Casually, he looked around him. All the stations were occupied, but none of the Chiss seemed to be watching him. Keeping his movements small, he reached into one of the storage pouches built into his ID sash and keyed his comm. He’d spent the last three rest periods recording a message for the Nikardun ships lurking out there and then figuring out how to tap into the ship’s short-range transmitter.

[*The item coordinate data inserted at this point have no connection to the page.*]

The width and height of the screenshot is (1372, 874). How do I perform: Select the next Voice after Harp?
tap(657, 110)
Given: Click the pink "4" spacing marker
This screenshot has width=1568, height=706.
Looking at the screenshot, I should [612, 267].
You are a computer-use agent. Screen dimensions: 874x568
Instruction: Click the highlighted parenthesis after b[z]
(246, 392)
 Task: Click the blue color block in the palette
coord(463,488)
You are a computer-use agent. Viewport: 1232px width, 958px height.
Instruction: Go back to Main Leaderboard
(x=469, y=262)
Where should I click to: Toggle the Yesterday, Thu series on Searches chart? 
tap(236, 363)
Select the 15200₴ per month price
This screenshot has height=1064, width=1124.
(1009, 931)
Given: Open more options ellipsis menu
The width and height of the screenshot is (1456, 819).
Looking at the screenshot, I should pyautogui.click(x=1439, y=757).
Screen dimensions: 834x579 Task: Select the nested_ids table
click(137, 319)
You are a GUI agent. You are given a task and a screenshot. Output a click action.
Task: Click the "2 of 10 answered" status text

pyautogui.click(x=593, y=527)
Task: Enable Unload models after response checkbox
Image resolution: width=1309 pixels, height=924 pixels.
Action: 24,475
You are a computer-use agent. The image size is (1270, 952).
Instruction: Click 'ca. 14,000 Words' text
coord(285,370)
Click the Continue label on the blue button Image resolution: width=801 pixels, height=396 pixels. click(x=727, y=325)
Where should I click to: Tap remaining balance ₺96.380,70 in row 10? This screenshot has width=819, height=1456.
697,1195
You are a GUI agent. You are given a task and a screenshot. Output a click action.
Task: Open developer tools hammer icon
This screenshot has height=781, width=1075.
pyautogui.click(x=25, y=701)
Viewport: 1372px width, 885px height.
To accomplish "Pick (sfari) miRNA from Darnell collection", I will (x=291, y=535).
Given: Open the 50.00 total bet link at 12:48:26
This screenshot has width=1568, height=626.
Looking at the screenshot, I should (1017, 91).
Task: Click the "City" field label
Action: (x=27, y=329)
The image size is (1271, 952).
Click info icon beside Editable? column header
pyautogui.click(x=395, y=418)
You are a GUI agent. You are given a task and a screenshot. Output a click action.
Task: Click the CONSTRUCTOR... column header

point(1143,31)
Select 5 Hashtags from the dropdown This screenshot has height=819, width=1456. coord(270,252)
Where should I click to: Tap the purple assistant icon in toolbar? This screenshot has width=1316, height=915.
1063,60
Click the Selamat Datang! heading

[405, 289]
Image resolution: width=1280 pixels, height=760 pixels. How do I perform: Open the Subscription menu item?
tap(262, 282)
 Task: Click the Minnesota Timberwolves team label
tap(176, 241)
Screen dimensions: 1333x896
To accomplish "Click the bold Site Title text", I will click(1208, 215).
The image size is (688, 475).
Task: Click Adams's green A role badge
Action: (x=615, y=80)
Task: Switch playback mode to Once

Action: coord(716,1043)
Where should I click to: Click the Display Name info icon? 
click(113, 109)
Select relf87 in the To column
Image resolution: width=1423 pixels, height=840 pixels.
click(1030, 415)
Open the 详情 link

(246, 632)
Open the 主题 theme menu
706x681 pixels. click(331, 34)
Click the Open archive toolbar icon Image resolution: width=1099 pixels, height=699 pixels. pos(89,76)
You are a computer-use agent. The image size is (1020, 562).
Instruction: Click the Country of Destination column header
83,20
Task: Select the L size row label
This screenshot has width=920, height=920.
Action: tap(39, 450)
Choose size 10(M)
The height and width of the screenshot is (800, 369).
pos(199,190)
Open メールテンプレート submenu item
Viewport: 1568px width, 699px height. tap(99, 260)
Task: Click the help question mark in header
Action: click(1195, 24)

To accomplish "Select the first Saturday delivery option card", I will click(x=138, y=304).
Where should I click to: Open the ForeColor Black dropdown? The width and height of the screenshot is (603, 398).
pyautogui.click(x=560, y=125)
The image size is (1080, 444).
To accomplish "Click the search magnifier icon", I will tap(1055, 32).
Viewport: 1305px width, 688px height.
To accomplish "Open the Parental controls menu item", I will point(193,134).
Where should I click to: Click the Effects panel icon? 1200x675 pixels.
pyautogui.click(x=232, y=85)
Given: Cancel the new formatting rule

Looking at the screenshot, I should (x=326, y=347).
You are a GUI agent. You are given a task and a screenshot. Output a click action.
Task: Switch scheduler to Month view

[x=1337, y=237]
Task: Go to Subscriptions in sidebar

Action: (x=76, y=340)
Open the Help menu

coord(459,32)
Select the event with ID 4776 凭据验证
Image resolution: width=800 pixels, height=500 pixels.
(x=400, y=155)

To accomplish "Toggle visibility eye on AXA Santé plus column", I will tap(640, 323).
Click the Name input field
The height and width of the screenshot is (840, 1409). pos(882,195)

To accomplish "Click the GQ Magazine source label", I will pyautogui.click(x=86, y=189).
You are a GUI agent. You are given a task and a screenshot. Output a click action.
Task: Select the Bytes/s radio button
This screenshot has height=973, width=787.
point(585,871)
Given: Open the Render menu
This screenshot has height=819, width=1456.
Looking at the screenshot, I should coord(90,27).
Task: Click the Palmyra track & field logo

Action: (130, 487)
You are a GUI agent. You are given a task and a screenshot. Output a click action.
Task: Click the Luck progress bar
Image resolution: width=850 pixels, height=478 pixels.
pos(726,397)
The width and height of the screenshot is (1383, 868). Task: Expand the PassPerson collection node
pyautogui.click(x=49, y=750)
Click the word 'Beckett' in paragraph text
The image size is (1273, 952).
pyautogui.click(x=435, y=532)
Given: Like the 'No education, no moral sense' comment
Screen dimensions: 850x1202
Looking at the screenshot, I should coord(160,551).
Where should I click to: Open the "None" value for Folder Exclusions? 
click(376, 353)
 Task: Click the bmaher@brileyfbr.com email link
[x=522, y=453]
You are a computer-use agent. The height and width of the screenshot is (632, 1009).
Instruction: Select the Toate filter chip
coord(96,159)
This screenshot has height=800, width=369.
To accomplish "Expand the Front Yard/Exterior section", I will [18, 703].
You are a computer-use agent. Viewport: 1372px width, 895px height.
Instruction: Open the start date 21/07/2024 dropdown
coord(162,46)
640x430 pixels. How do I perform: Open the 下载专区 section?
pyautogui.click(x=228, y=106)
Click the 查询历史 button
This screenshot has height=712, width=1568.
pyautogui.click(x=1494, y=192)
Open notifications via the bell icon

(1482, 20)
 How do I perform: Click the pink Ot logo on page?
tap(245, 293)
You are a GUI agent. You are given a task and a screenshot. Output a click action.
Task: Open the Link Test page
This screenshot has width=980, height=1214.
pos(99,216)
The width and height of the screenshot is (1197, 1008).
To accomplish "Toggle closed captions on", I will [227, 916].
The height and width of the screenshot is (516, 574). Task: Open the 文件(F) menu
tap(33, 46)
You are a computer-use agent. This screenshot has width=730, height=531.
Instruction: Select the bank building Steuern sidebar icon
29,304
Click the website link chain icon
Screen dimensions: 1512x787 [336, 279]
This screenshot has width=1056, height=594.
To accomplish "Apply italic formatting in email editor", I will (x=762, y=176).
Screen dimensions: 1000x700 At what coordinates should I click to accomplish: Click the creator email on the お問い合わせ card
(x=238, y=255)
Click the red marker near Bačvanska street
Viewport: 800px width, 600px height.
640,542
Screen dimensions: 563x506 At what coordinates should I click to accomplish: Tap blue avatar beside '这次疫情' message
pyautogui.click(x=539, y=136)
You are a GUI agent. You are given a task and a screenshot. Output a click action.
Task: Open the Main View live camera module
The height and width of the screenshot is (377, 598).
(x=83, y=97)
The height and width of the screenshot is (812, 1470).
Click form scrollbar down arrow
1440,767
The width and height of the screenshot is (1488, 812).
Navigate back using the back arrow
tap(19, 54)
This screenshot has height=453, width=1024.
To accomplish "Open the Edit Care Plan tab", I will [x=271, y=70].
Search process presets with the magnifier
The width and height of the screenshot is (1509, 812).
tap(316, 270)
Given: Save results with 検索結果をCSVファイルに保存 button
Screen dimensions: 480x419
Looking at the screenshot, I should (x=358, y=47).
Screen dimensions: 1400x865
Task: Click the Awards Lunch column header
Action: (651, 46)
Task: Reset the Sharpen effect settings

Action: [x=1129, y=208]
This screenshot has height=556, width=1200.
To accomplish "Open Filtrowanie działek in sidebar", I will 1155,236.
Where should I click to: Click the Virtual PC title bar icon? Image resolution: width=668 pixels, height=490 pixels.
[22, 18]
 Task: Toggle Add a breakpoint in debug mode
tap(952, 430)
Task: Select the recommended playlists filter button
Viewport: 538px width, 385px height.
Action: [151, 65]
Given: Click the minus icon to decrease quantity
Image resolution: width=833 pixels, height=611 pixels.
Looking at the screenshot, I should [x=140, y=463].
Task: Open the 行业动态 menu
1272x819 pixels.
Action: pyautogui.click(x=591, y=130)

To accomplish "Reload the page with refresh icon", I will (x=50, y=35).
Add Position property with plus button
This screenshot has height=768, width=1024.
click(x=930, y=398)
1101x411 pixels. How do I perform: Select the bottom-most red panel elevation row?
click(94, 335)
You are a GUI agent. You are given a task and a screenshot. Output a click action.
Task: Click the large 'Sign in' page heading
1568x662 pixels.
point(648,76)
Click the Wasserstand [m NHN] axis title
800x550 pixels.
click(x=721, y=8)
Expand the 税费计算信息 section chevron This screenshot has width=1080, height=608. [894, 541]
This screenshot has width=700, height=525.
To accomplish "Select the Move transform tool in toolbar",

A sharp voice from the Chiss at the sensor station cut through the conversational hum. Qilori ran his eyes quickly over the displays, found the tactical one—

He felt his cheek winglets flutter. Three ships were angling in toward the Springhawk, one from starboard, the other two from behind. The markings on the display were all in unreadable Cheunh script, but he knew the ships had to be Nikardun.

His winglets fluttered harder. If the attackers had gotten his message—and if the blockade commander decided a Pathfinder was worth saving—they might go easy on their prey, at least until they’d battered most of the life out of it.

If the commander wasn’t feeling so charitable, Qilori had seen his last star-rise.

The deck gave a sudden jolt. Qilori jerked in response, fully expecting to see a flash of laserfire or a wall of flame from a missile blaze through the bridge wall. But nothing. He looked at the tactical again, frowning.

And tensed. The jolt hadn’t been a Nikardun attack, but the recoil as a shuttle separated from the Springhawk’s flank. Even as he watched, it headed toward the inner system and the planet Rapacc at an incredibly high acceleration.

He clenched his teeth. If Thrawn was hoping whoever was in there would escape, he’d already lost his gamble. The two aft pursuers veered off, accelerating in turn as they chased after the shuttle. Qilori couldn’t read the markings on the velocity/intercept curves, but he had no doubt the two Nikardun would catch the craft long before it reached Rapacc or even the relative safety of one of the asteroid clusters. They would catch it, and with a barrage of laserfire or the more delicate twist of a tractor beam they would destroy or capture it.